# CHECK YOUR UNDERSTANDING
[A] Answer these from the MySQL Connector/ODBC text:
(i) Which company originally created the driver?
(ii) On which operating systems is the driver available?
(iii) With which ODBC specifications is it compliant?
[B] From the MySQL Connector/ODBC text, reproduce the portion starting at "Step-by-step installation guides, including" and ending at "ODBC 4.x support.".

##### SELECTED PASSAGE

MySQL Connector/ODBC (formerly MyODBC) is an ODBC driver developed by Oracle Corporation for connecting ODBC-enabled applications to MySQL databases. It was originally created by MySQL AB and has been maintained by Oracle since the acquisition of Sun Microsystems in 2010.

== Overview ==
MySQL Connector/ODBC enables any application supporting ODBC—including business intelligence tools, office suites, custom applications, and legacy systems—to access, query, and manage MySQL databases using the ODBC interface.

== Platform support and installation ==
MySQL Connector/ODBC is available for Microsoft Windows, Linux, macOS, and other Unix-like systems. Both 32-bit and 64-bit builds are provided, depending on the system and application requirements.

The official downloads and detailed installation instructions are provided by Oracle.
Step-by-step installation guides, including for Windows, are available from Informatica and Hevo Data.

== Configuration and usage ==
Connector/ODBC supports multiple configuration approaches:
- System DSNs, user DSNs, and file DSNs are supported on all platforms.
- DSN-less connections (using full connection strings) are widely used.
- Configuration for DSNs on Windows and macOS is described in official documentation.
- Connection pooling, authentication options, and example usages are extensively documented.

== Technical features ==
- Compliance with ODBC 3.51 and 3.8 specifications, partial ODBC 4.x support.
- Unicode and ANSI driver variants for Windows, only Unicode for Unix-like systems.
- Full support for transactions, savepoints, and rollbacks.
- Client-side and server-side prepared statements.
- Native access to MySQL data types, including JSON, BLOB, geometry, BIT.
- Authentication plugins and SSL/TLS encryption for secure connections.

##########
##### DATA PROVIDED

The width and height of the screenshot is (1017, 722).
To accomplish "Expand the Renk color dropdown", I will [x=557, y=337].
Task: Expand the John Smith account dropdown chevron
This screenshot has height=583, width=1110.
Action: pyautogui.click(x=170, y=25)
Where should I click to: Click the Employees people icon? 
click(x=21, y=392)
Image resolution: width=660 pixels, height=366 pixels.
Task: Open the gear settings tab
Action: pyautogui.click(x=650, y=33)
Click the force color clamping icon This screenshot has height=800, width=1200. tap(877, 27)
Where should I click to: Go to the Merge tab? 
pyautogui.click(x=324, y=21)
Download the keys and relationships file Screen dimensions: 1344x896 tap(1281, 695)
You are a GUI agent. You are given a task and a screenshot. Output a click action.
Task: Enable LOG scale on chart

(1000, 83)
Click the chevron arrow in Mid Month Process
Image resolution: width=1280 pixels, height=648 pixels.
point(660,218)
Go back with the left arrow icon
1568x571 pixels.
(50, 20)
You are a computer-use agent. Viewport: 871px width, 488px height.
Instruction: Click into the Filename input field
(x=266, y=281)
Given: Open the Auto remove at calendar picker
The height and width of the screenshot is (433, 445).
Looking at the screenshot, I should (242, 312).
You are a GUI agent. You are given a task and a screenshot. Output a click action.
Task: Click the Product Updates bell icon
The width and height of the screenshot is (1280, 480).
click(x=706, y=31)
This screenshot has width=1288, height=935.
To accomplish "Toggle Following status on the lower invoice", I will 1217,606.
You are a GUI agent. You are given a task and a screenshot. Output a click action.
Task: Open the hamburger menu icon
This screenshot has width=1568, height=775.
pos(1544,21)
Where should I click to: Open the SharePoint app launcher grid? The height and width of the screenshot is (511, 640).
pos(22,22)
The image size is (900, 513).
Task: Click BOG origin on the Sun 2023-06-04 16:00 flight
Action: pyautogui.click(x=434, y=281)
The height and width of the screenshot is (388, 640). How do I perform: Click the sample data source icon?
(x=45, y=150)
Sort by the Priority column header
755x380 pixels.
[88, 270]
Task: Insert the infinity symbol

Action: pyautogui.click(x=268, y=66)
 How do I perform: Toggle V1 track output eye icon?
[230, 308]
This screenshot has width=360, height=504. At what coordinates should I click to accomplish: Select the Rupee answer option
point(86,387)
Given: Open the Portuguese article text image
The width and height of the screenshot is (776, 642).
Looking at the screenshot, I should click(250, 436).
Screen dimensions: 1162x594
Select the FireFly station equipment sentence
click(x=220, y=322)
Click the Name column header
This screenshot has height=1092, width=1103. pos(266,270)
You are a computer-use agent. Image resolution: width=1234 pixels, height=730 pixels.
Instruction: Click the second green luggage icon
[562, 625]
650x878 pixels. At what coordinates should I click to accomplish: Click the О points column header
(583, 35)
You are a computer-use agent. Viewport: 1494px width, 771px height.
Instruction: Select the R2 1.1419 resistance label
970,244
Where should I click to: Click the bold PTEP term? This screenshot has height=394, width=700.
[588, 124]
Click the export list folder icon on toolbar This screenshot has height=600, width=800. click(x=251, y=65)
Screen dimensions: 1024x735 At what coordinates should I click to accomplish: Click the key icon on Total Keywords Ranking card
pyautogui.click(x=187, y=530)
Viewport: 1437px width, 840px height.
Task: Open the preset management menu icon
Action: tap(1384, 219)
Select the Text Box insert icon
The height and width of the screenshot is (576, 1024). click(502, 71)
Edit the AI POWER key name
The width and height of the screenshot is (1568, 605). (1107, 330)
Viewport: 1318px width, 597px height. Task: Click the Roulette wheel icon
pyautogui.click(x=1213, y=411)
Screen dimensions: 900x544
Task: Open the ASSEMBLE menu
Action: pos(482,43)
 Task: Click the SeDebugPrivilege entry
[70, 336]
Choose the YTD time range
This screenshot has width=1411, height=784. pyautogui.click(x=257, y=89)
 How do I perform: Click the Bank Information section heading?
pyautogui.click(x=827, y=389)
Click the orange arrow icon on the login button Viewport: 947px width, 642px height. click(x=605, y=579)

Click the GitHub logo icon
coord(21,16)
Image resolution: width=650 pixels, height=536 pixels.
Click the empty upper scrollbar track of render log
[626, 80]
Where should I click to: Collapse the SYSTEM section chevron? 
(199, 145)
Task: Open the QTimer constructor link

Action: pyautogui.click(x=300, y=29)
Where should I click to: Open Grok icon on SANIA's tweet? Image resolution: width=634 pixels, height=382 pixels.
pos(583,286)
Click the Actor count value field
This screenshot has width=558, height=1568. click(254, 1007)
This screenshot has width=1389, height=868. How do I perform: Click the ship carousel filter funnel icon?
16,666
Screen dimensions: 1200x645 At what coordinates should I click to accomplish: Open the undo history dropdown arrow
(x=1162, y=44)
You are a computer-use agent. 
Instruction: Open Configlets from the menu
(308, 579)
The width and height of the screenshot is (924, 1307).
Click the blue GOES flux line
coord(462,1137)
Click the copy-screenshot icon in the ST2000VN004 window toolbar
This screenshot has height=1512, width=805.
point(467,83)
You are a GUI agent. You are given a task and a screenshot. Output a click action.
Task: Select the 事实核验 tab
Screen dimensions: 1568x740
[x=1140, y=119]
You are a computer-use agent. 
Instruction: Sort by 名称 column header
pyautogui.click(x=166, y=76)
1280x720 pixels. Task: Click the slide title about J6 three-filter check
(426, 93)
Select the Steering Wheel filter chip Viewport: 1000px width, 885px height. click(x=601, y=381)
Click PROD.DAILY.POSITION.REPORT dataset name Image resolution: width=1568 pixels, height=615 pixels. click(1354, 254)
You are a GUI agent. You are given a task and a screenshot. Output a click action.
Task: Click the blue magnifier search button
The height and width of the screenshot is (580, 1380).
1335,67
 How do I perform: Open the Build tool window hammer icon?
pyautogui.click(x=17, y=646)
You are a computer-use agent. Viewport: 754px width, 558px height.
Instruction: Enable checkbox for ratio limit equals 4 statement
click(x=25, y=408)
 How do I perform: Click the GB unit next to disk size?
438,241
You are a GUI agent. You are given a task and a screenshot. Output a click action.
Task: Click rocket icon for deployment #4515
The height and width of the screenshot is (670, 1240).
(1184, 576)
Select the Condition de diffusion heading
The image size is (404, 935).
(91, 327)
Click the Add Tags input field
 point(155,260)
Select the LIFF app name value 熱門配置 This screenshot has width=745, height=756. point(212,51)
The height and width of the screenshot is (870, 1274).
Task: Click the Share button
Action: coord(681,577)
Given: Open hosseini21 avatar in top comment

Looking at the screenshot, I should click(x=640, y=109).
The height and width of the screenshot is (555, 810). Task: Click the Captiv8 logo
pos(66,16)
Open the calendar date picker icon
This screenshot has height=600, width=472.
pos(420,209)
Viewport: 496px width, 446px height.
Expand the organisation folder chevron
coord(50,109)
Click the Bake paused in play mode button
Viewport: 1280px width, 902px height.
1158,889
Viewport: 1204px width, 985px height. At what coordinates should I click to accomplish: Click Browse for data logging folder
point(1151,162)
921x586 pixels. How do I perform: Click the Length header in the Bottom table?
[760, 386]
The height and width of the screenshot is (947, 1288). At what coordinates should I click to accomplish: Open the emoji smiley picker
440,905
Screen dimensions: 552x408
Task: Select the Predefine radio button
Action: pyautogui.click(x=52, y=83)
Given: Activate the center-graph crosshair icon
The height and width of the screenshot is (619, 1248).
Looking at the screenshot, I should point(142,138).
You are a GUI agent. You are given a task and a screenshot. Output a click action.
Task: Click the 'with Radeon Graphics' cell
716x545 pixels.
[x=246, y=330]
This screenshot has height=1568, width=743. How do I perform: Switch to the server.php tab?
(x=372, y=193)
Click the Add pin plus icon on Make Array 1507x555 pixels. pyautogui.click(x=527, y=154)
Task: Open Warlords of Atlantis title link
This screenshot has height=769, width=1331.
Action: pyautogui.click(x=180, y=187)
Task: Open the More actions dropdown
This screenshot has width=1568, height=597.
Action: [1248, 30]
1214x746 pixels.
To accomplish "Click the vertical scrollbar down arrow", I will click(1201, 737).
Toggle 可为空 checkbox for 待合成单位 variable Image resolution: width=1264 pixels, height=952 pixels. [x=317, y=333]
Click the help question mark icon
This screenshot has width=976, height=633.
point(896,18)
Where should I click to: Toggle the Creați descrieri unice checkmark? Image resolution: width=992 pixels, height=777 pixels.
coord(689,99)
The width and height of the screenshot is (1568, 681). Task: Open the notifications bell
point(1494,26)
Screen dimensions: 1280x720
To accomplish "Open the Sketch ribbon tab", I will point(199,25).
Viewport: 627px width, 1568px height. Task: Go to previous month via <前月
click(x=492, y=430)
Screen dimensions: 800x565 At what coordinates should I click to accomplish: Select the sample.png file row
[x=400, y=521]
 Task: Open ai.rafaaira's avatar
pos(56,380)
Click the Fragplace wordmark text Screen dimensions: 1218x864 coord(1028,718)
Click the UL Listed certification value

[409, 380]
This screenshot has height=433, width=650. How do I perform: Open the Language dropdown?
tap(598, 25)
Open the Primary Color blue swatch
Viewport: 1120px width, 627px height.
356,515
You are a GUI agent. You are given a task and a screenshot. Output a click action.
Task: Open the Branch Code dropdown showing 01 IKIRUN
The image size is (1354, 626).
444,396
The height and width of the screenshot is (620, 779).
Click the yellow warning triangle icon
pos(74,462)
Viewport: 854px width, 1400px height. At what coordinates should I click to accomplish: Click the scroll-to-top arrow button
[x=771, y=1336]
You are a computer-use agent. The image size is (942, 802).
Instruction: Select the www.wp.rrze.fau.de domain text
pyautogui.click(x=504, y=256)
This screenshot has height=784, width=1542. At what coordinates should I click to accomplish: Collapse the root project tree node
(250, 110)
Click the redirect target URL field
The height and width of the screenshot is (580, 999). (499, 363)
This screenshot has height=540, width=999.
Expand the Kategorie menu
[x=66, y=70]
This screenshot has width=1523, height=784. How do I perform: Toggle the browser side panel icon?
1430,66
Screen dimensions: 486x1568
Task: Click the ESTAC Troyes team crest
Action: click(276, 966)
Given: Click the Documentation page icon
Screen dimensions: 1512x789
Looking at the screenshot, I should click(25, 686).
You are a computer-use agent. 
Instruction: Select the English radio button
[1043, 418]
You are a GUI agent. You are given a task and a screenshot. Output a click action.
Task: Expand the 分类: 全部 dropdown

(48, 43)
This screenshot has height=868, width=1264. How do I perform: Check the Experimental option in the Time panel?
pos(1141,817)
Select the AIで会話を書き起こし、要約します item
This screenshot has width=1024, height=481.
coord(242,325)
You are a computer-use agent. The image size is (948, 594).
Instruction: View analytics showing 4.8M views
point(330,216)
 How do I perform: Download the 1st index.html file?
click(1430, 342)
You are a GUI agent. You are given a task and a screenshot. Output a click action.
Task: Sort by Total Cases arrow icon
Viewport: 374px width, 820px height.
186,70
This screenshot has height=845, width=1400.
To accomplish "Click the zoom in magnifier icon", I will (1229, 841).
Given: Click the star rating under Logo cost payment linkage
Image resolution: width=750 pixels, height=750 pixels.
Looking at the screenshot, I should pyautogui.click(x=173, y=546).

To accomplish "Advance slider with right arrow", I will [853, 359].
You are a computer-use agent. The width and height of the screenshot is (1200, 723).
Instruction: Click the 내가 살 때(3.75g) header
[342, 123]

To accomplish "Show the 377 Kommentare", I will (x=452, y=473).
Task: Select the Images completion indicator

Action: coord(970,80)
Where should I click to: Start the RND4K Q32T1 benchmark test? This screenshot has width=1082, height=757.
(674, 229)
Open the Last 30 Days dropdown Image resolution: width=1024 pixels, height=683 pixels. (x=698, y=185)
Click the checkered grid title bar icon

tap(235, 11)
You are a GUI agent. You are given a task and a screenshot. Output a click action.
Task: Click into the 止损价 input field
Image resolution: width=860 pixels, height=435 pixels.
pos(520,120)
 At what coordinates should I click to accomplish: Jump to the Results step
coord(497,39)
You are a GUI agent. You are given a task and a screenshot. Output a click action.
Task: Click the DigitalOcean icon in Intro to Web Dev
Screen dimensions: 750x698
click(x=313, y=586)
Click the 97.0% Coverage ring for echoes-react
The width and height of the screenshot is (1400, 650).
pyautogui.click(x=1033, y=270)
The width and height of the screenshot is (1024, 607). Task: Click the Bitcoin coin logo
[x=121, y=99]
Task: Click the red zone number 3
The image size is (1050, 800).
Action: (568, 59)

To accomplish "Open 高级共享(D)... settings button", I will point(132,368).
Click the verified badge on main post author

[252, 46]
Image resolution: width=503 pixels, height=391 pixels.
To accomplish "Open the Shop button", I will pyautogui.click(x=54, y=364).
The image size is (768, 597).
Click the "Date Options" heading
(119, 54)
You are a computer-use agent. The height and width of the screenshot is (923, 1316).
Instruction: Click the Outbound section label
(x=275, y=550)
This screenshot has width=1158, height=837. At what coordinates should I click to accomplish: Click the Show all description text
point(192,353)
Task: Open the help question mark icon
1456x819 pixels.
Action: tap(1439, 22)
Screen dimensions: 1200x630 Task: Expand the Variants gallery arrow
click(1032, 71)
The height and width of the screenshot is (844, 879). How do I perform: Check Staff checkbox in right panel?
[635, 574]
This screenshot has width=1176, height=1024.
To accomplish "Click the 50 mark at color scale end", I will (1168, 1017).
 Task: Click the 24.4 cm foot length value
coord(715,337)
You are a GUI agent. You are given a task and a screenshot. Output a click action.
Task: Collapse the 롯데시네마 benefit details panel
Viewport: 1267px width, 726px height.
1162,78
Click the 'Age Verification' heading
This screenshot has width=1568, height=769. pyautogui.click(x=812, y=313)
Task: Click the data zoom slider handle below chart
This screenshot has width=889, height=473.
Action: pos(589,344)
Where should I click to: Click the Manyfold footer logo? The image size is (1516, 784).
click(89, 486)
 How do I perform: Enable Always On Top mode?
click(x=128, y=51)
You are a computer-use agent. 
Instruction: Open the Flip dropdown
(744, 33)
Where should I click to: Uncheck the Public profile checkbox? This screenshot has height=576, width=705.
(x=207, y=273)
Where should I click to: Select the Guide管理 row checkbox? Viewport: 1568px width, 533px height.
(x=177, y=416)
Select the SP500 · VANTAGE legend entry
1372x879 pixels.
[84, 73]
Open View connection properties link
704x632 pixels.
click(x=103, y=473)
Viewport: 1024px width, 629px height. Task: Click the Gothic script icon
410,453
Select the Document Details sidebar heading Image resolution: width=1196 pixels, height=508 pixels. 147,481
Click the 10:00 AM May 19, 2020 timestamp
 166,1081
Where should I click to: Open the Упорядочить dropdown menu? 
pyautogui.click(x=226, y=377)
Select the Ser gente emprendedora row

##########

# RESULTS BY TASK
[A]
(i) MySQL AB
(ii) Microsoft Windows, Linux, macOS, and other Unix-like systems
(iii) ODBC 3.51 and 3.8, with partial ODBC 4.x support

[B]
Step-by-step installation guides, including for Windows, are available from Informatica and Hevo Data.

== Configuration and usage ==
Connector/ODBC supports multiple configuration approaches:
- System DSNs, user DSNs, and file DSNs are supported on all platforms.
- DSN-less connections (using full connection strings) are widely used.
- Configuration for DSNs on Windows and macOS is described in official documentation.
- Connection pooling, authentication options, and example usages are extensively documented.

== Technical features ==
- Compliance with ODBC 3.51 and 3.8 specifications, partial ODBC 4.x support.